--- START ---

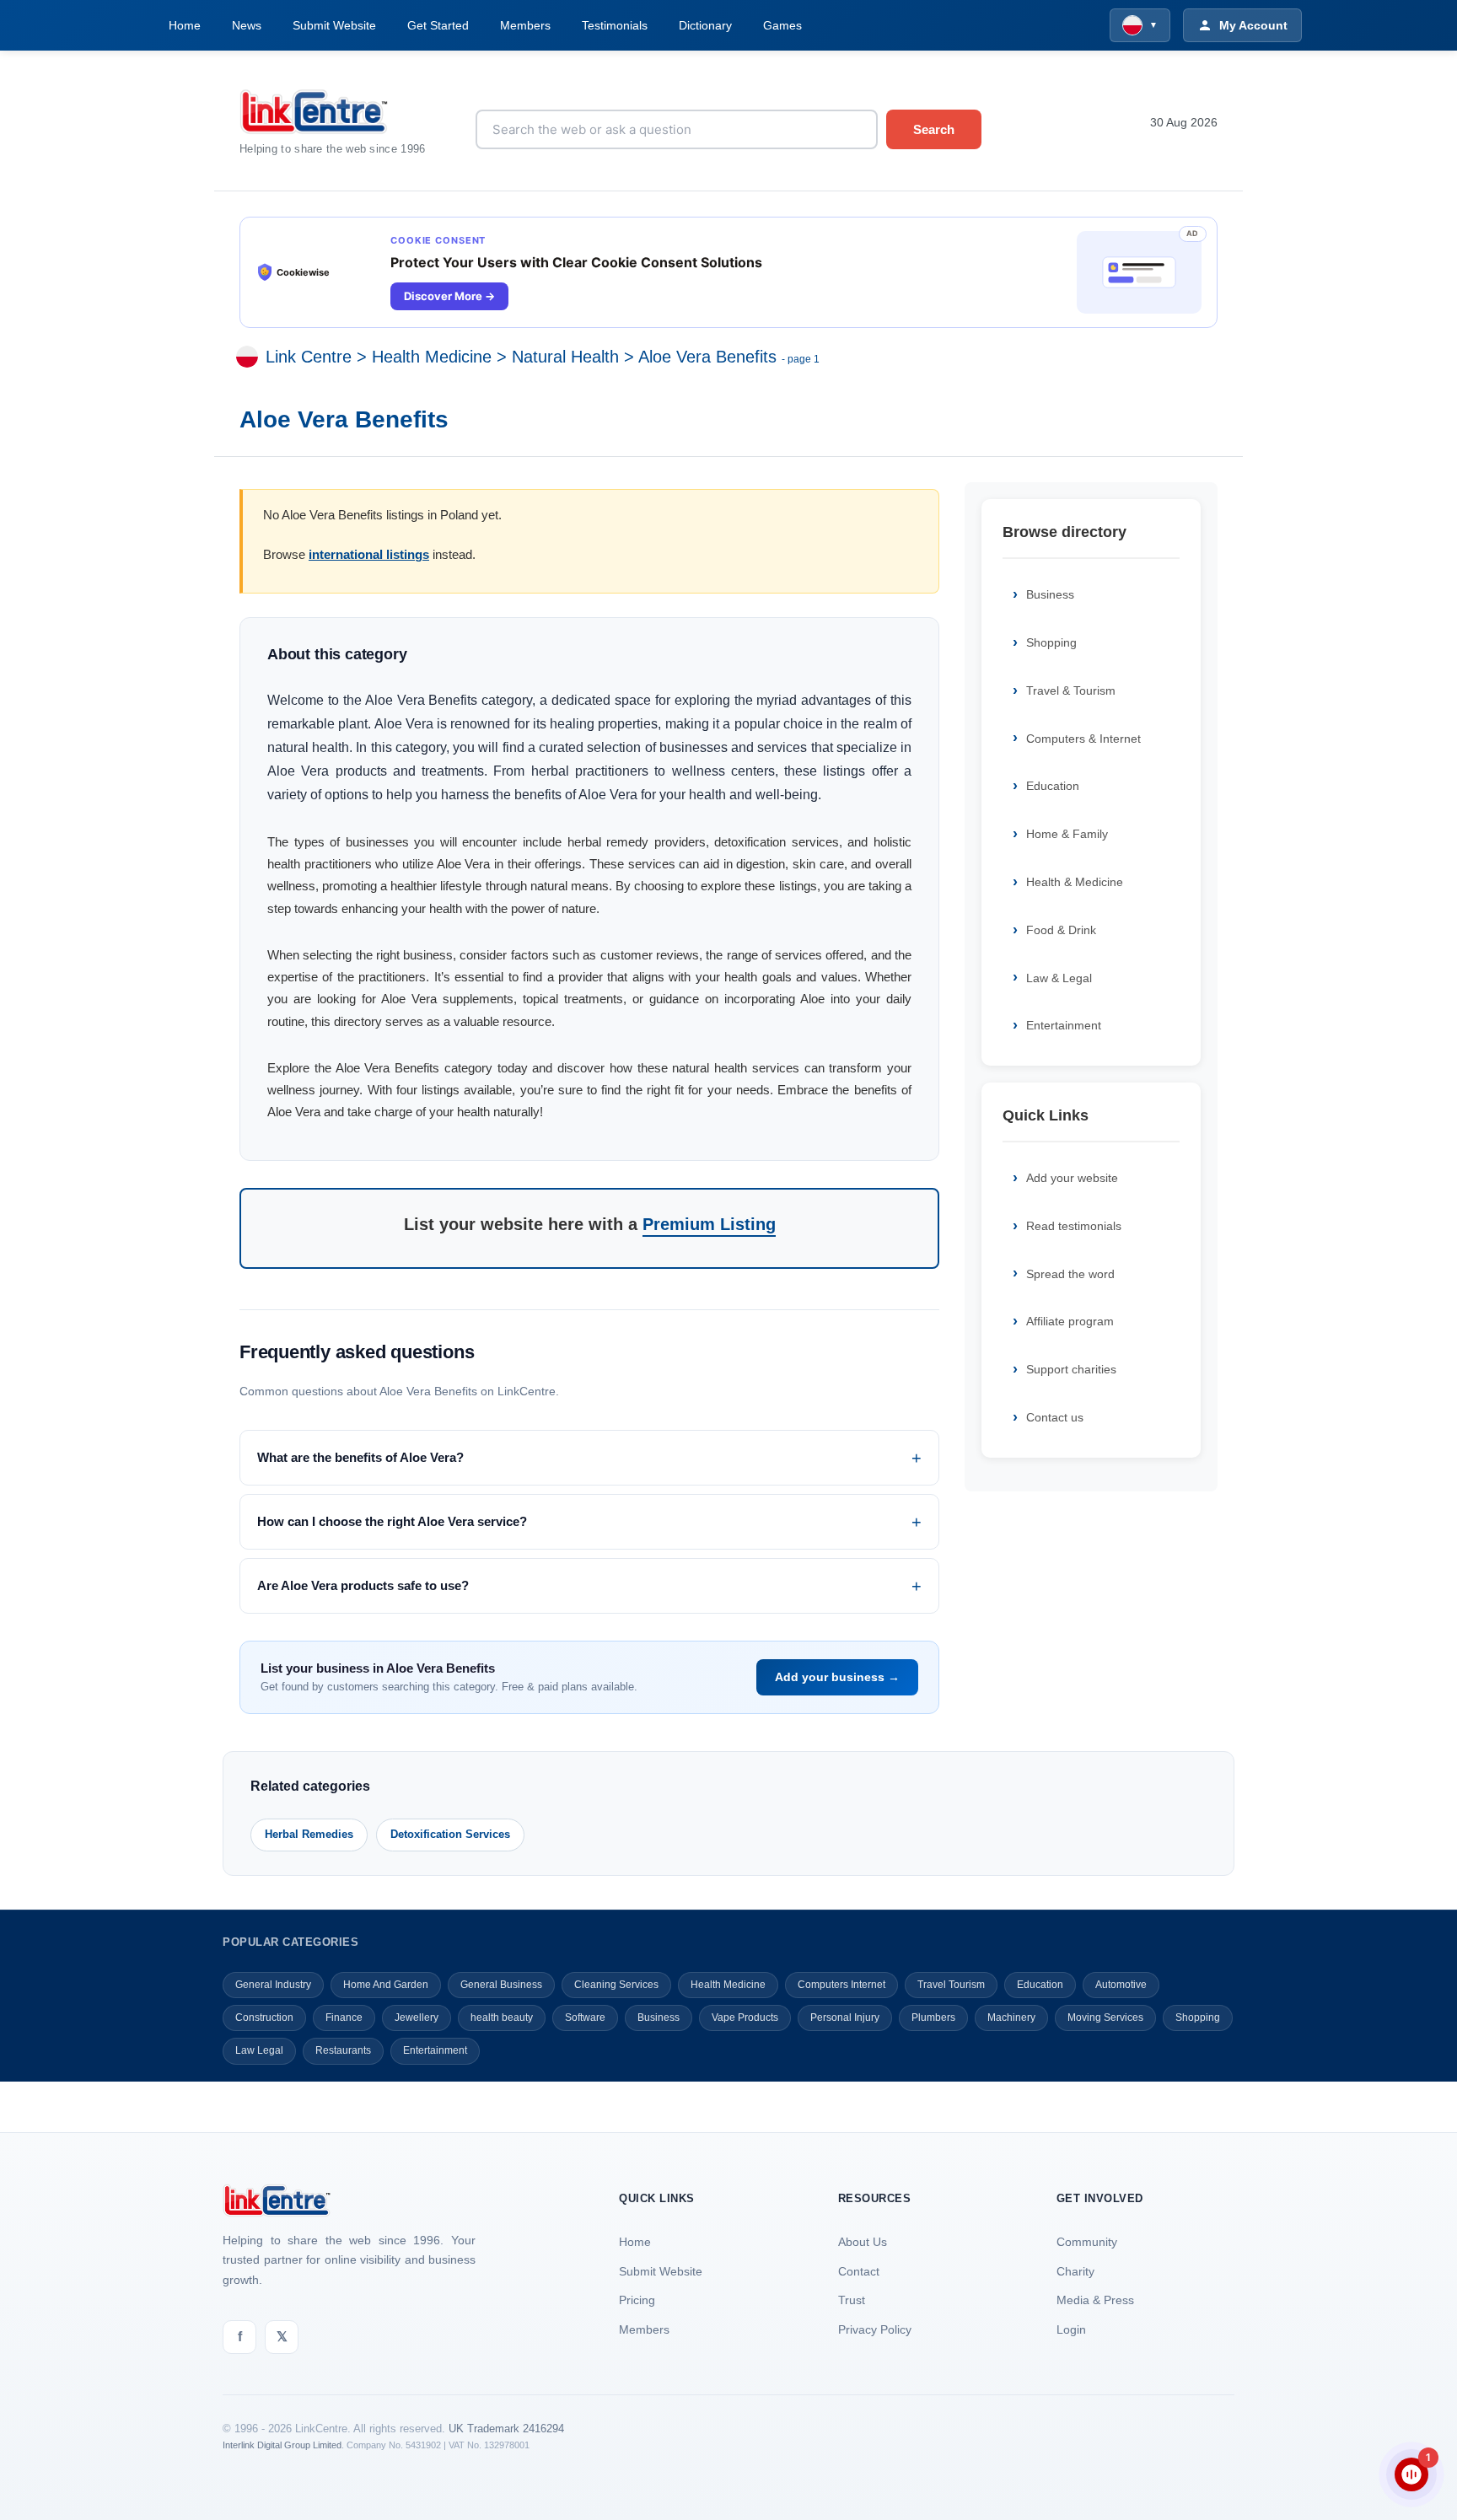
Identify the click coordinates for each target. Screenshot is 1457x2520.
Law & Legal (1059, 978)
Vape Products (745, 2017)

--- END ---
--- START ---

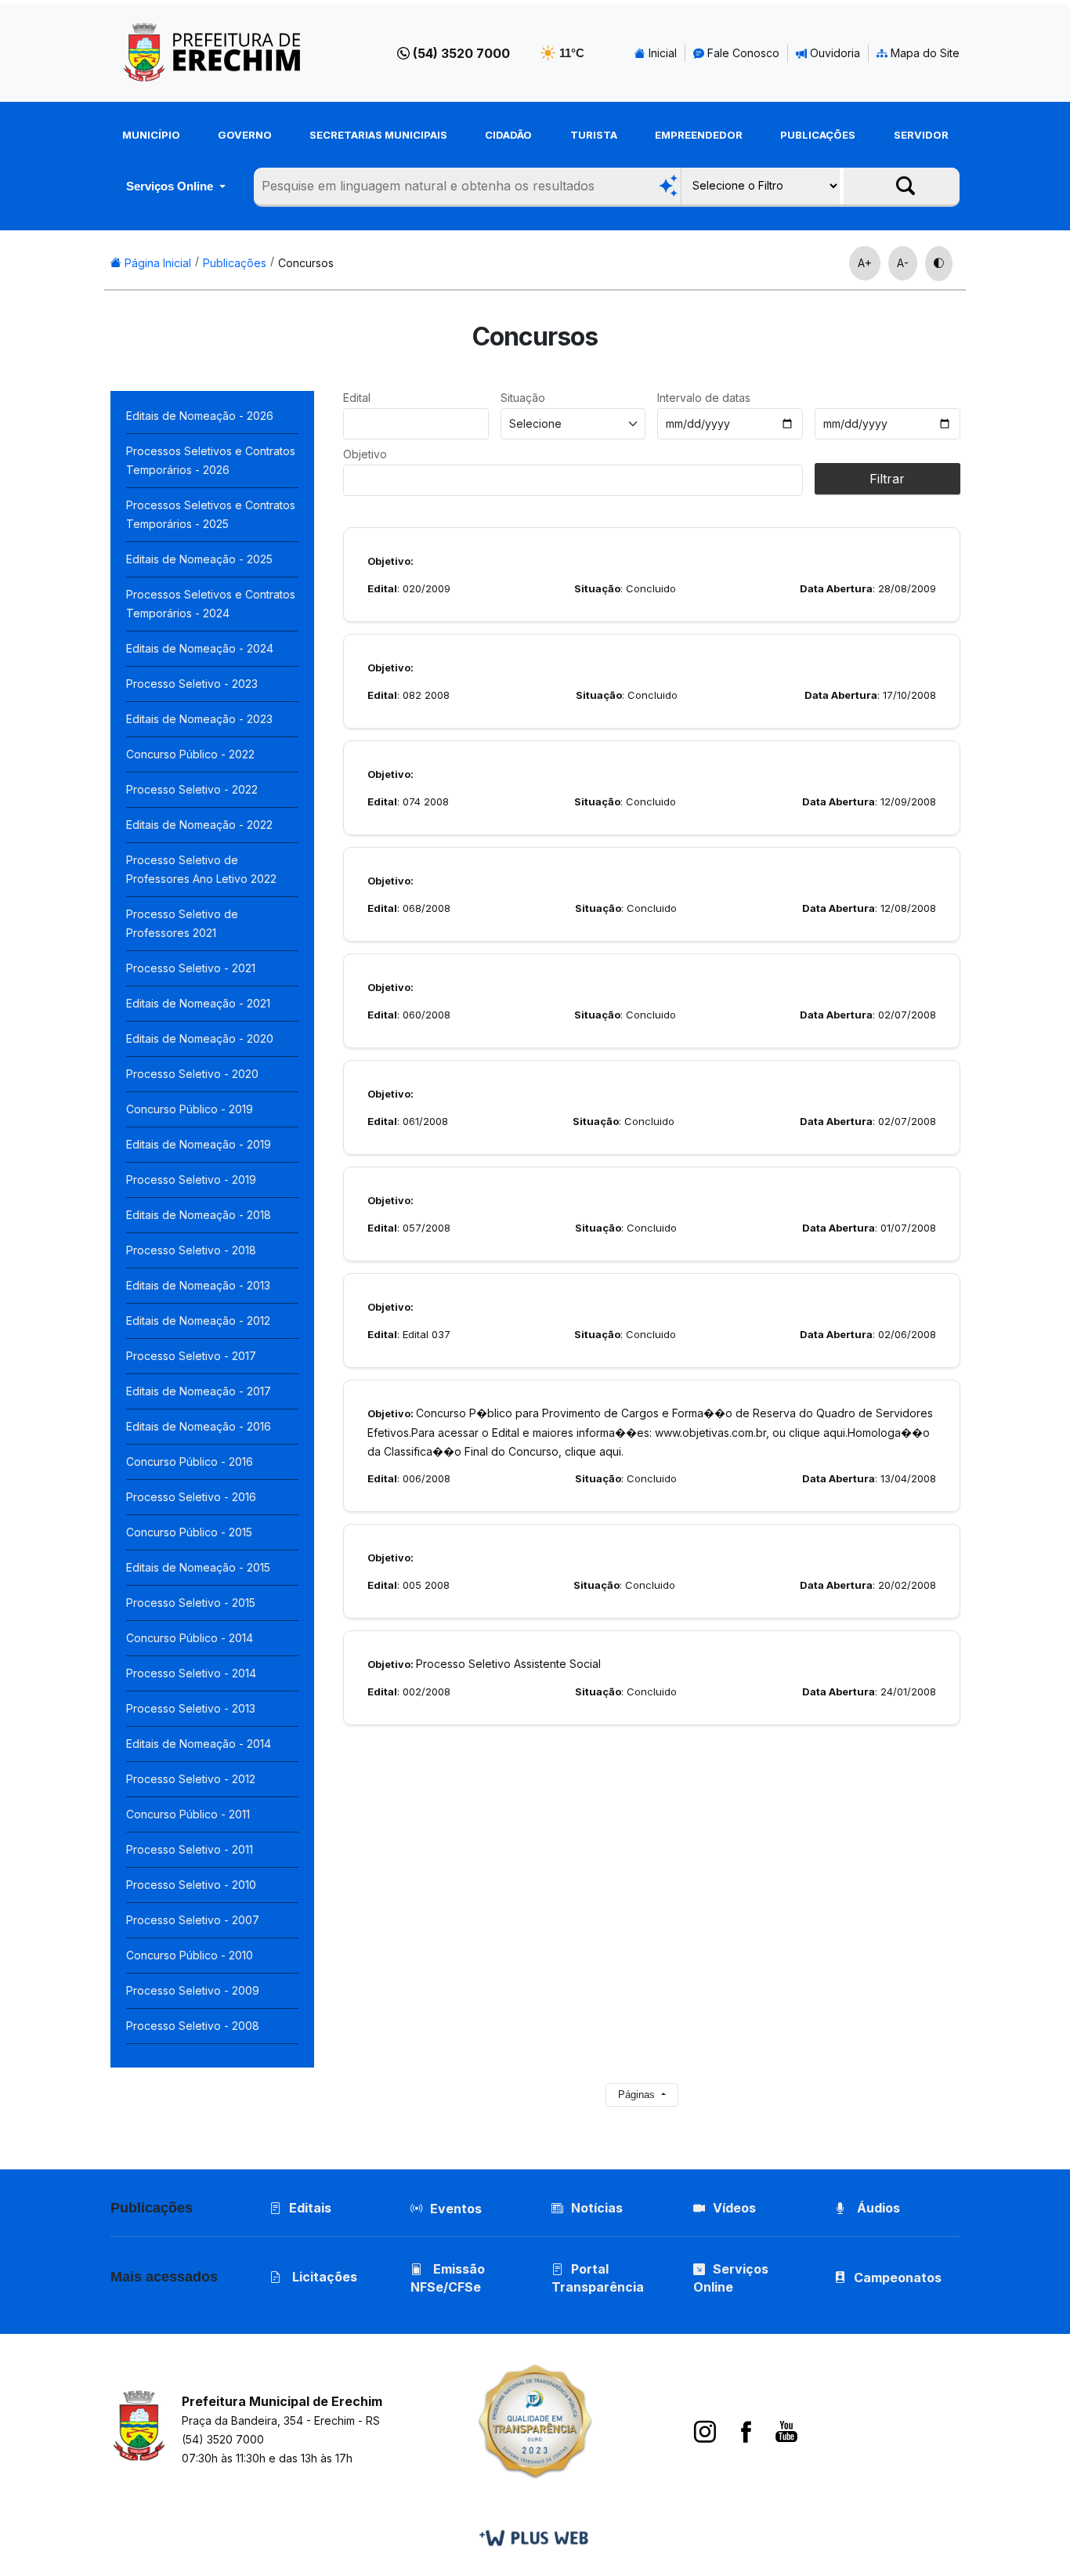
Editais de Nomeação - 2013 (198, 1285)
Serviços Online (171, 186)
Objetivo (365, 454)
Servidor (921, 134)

--- END ---
--- START ---

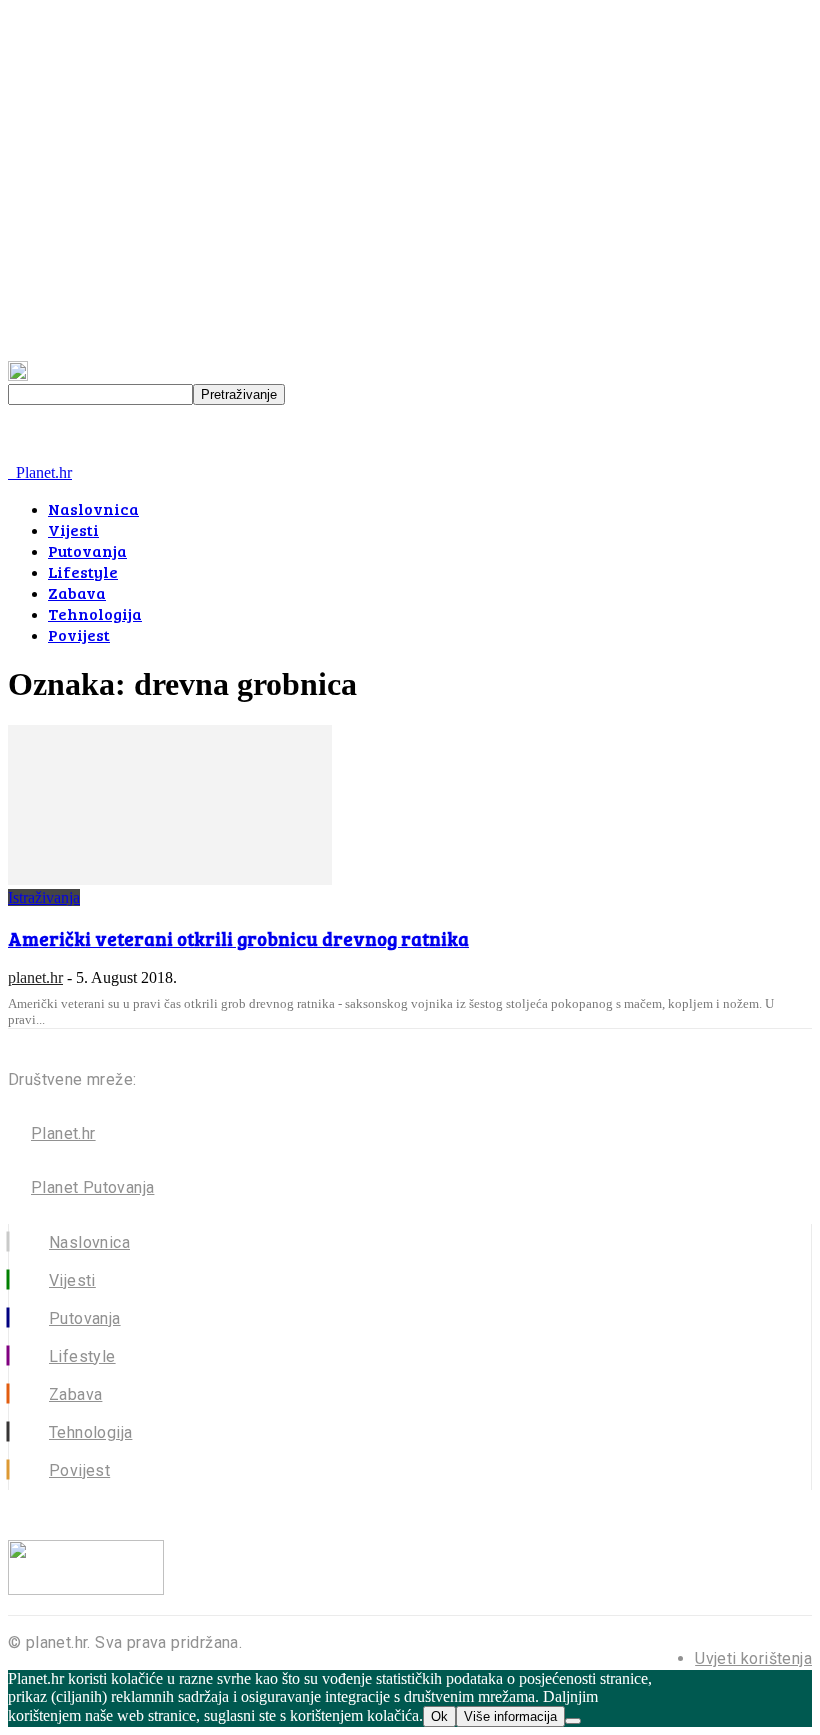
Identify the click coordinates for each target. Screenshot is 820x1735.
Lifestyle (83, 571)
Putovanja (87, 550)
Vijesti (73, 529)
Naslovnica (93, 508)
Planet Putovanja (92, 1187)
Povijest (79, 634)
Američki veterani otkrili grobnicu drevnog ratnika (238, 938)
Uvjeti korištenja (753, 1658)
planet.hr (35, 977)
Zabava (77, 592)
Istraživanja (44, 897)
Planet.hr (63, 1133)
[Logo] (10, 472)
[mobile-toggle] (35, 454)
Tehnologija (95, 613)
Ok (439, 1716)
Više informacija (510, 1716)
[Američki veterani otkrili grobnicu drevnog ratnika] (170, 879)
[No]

--- END ---

Problem: Check every line above for the string "each", and copy the ones that have it.

The completed task:
Identify the click coordinates for each target. Screenshot is 1457x2520.
Identify the click coordinates for each target. Screenshot is 820x1735.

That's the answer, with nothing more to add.